Kiku noticed that the seasonal marker for the five days beginning on 12th December seemed to say something about bears. The three characters on their own read ‘bear’ ‘hibernate’ ‘hole/ cave’, [熊蟄穴] and so could be understood as ‘bears hibernate.’
In the bookcase at the Bamboo Bathhouse he found a book about the animals of Japan and learnt that there are two kinds of bears still to be found in Japan, the brown bear, found on Hokkaido, and the Japanese Black Bear (ursus thibetanus japonicas). There are around 15,000 of them still found on the main Japanese island of Honshū and the smaller Shikoku, but they are extinct on Kyushu. He asked Boss Panda if he knew of any in Tokyo.
“Well there are of course some ‘hidden’ bear characters to be found, but not the kind to bother humans” explained Boss Panda. “I do believe there are still black bears who live in the Tanzawa mountains in western Kanagawa prefecture, which is south of Tokyo. They eat pretty much anything and everything, but really love to eat acorns, chestnuts and beechnuts in the autumn before hibernating – however with more cedar and cypress being planted, this has affected where bears can find food.
They hibernate for about four months, making a den in a cave or the hollow of a tree.

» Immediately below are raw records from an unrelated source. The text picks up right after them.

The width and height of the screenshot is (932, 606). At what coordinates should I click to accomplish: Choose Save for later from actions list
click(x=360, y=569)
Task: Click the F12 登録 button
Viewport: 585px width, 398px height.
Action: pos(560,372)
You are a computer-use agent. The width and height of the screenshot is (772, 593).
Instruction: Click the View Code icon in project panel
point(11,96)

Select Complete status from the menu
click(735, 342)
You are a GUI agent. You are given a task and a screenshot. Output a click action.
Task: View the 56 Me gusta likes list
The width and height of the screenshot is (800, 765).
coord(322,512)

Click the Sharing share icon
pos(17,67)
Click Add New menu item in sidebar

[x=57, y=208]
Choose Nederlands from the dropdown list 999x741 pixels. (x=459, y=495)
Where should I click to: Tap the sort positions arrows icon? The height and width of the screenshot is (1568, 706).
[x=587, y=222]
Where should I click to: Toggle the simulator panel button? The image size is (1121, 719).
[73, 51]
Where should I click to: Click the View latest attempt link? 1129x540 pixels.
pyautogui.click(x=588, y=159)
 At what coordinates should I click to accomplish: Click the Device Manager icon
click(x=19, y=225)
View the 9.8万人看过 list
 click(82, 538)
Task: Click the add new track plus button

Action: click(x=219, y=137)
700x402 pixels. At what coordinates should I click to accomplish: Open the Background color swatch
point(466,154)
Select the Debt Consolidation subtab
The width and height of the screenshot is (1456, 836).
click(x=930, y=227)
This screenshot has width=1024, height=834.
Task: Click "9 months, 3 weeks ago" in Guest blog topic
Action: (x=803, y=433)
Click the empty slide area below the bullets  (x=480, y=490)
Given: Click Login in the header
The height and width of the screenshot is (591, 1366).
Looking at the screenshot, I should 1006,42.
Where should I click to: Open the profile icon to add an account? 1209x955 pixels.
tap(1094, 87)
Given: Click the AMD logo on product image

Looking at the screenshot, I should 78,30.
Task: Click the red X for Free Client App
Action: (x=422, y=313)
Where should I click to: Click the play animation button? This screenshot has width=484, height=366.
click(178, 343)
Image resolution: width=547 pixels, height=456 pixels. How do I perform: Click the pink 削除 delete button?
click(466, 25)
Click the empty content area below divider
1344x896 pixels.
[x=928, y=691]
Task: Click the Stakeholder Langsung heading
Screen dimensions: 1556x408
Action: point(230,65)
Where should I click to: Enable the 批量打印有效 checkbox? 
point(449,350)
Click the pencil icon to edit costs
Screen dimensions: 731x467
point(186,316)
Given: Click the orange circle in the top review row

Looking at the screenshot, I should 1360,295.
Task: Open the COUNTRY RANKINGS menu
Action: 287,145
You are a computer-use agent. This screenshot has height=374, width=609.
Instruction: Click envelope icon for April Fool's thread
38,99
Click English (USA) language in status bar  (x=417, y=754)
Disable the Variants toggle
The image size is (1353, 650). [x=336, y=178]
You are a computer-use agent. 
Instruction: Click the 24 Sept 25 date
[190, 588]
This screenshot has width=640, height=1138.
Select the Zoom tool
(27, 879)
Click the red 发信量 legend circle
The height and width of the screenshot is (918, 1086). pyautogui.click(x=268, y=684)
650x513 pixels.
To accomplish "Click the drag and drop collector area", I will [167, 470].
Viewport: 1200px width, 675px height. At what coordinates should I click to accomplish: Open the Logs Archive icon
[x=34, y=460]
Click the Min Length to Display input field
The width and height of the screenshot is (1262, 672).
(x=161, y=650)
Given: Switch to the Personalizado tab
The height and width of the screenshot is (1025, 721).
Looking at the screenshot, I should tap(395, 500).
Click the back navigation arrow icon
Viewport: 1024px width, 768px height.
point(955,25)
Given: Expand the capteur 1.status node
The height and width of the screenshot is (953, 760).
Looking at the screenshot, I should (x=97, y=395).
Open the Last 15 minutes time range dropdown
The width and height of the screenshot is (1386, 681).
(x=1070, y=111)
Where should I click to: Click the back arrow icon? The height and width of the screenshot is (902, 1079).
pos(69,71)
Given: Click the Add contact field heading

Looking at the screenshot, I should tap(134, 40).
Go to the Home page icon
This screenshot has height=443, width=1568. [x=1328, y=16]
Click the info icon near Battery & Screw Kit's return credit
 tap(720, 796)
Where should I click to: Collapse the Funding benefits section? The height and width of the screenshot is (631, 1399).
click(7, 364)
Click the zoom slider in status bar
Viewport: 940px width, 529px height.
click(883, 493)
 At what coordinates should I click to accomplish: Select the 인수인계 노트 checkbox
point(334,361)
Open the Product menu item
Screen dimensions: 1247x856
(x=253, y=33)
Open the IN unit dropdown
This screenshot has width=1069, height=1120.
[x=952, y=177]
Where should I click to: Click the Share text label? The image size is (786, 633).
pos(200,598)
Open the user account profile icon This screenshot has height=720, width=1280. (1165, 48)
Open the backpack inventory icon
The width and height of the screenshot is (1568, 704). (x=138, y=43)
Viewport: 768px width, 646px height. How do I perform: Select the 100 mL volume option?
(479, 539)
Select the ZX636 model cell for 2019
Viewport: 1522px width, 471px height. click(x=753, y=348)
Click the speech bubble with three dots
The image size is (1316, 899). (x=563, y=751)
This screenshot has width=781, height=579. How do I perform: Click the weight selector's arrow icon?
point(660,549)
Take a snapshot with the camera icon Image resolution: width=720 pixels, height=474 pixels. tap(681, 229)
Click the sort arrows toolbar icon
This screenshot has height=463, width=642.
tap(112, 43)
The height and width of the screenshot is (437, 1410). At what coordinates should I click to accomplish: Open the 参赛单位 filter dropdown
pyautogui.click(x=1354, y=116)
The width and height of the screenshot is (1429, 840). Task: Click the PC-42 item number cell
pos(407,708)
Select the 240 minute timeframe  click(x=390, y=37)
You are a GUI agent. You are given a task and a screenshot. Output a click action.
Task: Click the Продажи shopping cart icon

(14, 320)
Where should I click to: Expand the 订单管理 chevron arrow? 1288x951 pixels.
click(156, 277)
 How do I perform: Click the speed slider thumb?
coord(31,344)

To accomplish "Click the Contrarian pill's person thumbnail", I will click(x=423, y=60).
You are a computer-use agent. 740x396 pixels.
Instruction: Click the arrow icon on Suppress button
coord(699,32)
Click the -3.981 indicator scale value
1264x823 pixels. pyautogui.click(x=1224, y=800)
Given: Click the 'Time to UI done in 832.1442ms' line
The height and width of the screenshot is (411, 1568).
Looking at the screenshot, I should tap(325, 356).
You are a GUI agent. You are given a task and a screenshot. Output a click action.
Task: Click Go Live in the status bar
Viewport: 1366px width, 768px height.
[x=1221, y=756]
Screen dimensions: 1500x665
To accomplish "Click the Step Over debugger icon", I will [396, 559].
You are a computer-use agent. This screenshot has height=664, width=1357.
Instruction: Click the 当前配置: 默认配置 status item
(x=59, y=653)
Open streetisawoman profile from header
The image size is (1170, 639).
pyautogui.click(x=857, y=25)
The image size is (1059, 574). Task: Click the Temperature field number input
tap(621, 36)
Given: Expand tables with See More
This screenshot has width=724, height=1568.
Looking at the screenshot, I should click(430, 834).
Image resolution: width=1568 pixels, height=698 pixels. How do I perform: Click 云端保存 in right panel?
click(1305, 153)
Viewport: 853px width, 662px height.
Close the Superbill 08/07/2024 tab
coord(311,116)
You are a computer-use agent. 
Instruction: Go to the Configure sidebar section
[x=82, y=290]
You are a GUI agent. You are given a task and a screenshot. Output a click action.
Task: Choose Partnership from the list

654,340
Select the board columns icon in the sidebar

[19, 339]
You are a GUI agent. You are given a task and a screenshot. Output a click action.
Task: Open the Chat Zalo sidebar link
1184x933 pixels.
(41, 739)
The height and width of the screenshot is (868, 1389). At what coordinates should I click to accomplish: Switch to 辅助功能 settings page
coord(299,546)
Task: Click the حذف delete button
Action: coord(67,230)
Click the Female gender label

When they start to stir again in the spring they eat bamboo shoots, bulbs and tubers – and this can cause them to run into people, as many Japanese people do like to forage for the delicacies of the season.”
“They are black with a white crescent marking on their chests and so they are also known as tsukinowaguma (月の輪熊) which means moon circle bear. Interestingly although bears are the largest mammals found on the islands of Japan, they don’t feature in Japanese folklore as much as other animals such as foxes and tanukis, probably because they weren’t common in low-lying areas where most of the people lived. Although the Japanese folk hero Kintarō (金太郎) was said to have sumo wrestled against bears during his many adventures.”
When they had finished looking at the book and talking about bears, Kiku looked at his guardian. “Do pandas hibernate?” he asked tentatively.
 “No,” Boss Panda yawned, “but I do like a nap in the afternoon…”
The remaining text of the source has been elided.